Substitua "Diretor do Presídio" por "Diretor do Estabelecimento Penal" na parte do trecho do documento que começa em "O que releva, entretanto, é" e segue até "art. 581, XII).", e escreva essa parte novamente.

-- Trecho do documento --
▽

O que releva, entretanto, é que tanto o Juiz como o Diretor do Presídio conspiraram contra o Conselho Penitenciário, decidindo o caso às escondidas.

Se fosse o caso de concessão ilegal do benefício, caberia ao Conselho Penitenciário haver suscitado incidente de desvio na execução contra o Diretor do Presídio (LEP, arts. 185 e 186) ou agravado da decisão do Juiz da Execução. (CPP, art. 581, XII).

Evidente que o agravo não poderá ser interposto pelo Conselho Penitenciário, pois não está incluído entre os legitimados a recorrer, conforme estreita previsão do art. 577 do Código de Processo Penal. Mas o Ministério Público local poderá fazê-lo, acaso comungue de idêntico entendimento.

Bem a propósito, o art. 185 da LEP dispõe que

"(...) haverá excesso ou desvio de execução sempre que algum ato for praticado além dos limites fixados na sentença, em normas legais ou regulamentares".

E o art. 186 dispõe que

"(...) podem suscitar o incidente de excesso ou desvio de execução: o Ministério Público e o Conselho Penitenciário."

Por sua vez, dispõe o art. 581, XII, do CPP:

"Art. 581. Caberá recurso, no sentido estrito, da decisão, despacho ou sentença:

(...)

XII - que conceder, negar ou revogar livramento condicional;"

O "excesso ou desvio de execução" haverá, segundo o art. 185 da LEP, "sempre que algum ato for praticado além dos limites fixados na sentença, em normas legais ou regulamentares."

A Exposição de Motivos com a qual o Ministro IBRAHIM ABI-ACKEL submeteu ao Presidente da República o projeto de lei que veio a se converter na Lei nº 7.210/84, assim justificou a necessidade da introdução do instituto do incidente de desvio ou excesso de execução, ipsis verbis:

"168. Todo procedimento está sujeito a desvios de rota. (...) todos os atos e termos da execução se submetem aos rigores do princípio de legalidade. (...).

"169. O excesso e o desvio na execução caracterizam fenômenos aberrantes, não apenas sob a perspectiva individualista do status jurídico do destinatário das penas e das medidas de segurança. Para muito além dos direitos, a normalidade do processo de execução é uma das exigências da defesa social.

"170. O excesso ou o desvio de execução consiste na prática de qualquer ato fora dos limites fixados pela sentença, por normas legais ou regulamentares.

△

-- Itens apresentados --
▽

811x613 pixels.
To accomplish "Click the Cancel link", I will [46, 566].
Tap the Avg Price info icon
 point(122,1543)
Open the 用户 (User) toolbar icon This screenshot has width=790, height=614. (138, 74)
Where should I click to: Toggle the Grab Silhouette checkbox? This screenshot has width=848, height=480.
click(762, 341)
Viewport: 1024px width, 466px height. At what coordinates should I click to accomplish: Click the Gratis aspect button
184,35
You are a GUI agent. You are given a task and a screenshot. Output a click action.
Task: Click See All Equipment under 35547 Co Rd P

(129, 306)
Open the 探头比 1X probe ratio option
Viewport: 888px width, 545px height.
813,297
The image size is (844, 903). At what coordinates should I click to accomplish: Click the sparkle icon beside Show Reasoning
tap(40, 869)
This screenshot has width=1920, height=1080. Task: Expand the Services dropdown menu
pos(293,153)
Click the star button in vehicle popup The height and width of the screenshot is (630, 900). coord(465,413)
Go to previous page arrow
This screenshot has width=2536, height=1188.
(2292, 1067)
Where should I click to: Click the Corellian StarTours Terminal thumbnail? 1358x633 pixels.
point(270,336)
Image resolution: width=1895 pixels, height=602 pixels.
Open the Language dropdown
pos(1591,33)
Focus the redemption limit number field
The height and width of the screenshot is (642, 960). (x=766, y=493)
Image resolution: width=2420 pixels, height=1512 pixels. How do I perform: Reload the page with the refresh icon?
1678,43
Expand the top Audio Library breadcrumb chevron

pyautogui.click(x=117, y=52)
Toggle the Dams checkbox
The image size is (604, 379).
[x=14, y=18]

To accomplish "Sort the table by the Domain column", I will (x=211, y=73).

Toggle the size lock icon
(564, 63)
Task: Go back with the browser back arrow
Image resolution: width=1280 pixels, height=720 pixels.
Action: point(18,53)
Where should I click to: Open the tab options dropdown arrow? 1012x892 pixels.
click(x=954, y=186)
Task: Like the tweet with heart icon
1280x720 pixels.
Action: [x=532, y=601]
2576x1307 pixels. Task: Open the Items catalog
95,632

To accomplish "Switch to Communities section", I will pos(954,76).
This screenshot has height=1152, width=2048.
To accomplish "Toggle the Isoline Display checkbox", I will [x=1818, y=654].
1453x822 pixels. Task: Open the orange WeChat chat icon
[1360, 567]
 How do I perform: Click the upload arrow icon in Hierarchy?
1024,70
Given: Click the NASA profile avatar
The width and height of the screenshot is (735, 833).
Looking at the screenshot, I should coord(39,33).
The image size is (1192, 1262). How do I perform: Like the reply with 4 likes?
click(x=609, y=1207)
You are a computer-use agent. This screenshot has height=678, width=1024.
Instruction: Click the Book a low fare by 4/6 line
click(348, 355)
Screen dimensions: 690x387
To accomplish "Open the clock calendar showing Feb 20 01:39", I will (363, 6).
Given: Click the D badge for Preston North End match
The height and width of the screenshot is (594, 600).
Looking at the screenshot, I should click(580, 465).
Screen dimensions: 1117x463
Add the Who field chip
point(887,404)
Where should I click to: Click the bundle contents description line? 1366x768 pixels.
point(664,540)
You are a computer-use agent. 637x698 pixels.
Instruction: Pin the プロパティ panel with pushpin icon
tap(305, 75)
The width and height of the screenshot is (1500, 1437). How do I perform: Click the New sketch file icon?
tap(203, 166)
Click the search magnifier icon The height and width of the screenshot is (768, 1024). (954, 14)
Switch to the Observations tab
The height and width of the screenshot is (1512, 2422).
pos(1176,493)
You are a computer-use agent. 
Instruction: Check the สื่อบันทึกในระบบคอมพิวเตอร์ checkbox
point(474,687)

△

-- Resposta --
O que releva, entretanto, é que tanto o Juiz como o Diretor do Estabelecimento Penal conspiraram contra o Conselho Penitenciário, decidindo o caso às escondidas.

Se fosse o caso de concessão ilegal do benefício, caberia ao Conselho Penitenciário haver suscitado incidente de desvio na execução contra o Diretor do Estabelecimento Penal (LEP, arts. 185 e 186) ou agravado da decisão do Juiz da Execução. (CPP, art. 581, XII).